The law, which caps public safety arbitration awards at 2%, started on Jan. 1, 2011 and was extended for a three-year period in 2014 when it was last up for renewal.
The fate of the cap rests with the state legislature and Gov.-elect Phil Murphy, who are reviewing a recent report from a commission studying the policy’s impact on property taxes, government spending, collective negotiation agreements, personnel, and crime. Murphy will be sworn in on Jan. 16, taking over from term-limited Republican Chris Christie.
“The cap played a major role in helping local governments manage public safety costs by instituting a limit on increases in police and fire salaries in arbitration and effectively tying the salary increases to the municipality’s or county’s revenue-raising capabilities,” said Moody’s analyst Douglas Goldmacher in a report Thursday. “The cap’s expiration, should it prove permanent, is credit negative for all local governments.”
Goldmacher noted the cap’s existence has been a “valuable tool” in contract negotiations when police and firefighter unions with negotiators often forced to consider small salary increases.
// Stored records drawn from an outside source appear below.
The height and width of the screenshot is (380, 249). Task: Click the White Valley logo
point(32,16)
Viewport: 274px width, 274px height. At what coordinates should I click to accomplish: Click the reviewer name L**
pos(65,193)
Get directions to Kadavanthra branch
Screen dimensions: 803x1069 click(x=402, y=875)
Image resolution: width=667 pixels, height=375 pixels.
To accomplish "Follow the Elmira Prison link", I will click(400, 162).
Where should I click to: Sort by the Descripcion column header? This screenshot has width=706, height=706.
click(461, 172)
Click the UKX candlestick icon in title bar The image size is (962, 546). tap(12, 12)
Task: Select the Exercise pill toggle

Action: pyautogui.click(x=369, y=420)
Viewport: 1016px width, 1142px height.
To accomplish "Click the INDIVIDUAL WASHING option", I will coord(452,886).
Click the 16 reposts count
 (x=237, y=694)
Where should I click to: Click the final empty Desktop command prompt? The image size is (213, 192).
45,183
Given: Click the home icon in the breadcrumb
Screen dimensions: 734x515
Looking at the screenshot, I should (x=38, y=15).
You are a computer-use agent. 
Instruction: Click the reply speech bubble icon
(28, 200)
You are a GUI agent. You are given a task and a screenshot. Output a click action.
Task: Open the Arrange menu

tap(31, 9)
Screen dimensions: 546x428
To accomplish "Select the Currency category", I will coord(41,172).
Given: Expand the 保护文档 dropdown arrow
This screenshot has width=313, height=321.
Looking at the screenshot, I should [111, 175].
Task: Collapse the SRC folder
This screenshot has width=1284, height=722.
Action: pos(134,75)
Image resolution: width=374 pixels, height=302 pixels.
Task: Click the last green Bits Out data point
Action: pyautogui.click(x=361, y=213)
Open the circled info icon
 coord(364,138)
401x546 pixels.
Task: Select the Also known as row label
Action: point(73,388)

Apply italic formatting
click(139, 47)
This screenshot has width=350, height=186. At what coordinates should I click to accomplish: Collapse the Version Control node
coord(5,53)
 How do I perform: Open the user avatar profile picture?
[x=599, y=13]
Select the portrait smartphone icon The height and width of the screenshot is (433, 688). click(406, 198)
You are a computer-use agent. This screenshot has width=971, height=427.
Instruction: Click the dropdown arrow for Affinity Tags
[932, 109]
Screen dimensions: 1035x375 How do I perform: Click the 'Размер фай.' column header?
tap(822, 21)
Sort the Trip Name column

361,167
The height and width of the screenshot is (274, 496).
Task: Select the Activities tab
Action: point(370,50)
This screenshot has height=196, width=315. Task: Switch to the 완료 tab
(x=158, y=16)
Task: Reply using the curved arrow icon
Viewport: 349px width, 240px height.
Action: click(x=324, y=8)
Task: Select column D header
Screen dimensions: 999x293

A September report by Christie’s appointees to the Police and Fire Public Interest Arbitration Impact Task Force stated that municipal property taxes jumped at an annual average of 7.19% for the five years prior to the cap compared to 2.41% since 2011. The report also estimated that the cap has saved taxpayers a collective $429 million.
“Given that salary costs are among the largest of municipal expenditures, the cost implications are obvious and considerable,” said Goldmacher. “Police and fire contracts often serve as a benchmark contract for other negotiations, which had the effect of making a 2% annual increase something of a standard target for most contracts, even for non-public safety collective bargaining units.”
While it is possible the cap may be reinstated, Goldmacher stressed that while it remains expired New Jersey localities face “a potentially dangerous mismatch” aligning revenue and expenditures. The cap’s expiration becoming permanent would put New Jersey local governments “in a bind”, according to Goldmacher, since a 2% property tax cap law limits their budgetary flexibility.
“The effect of this is, in most cases, unlikely to be rapid, but ultimately, the loss of the arbitration cap is likely to cause the sector’s credit quality to deteriorate,” he said. “The degree of deterioration will depend on the idiosyncratic qualities of the given community.”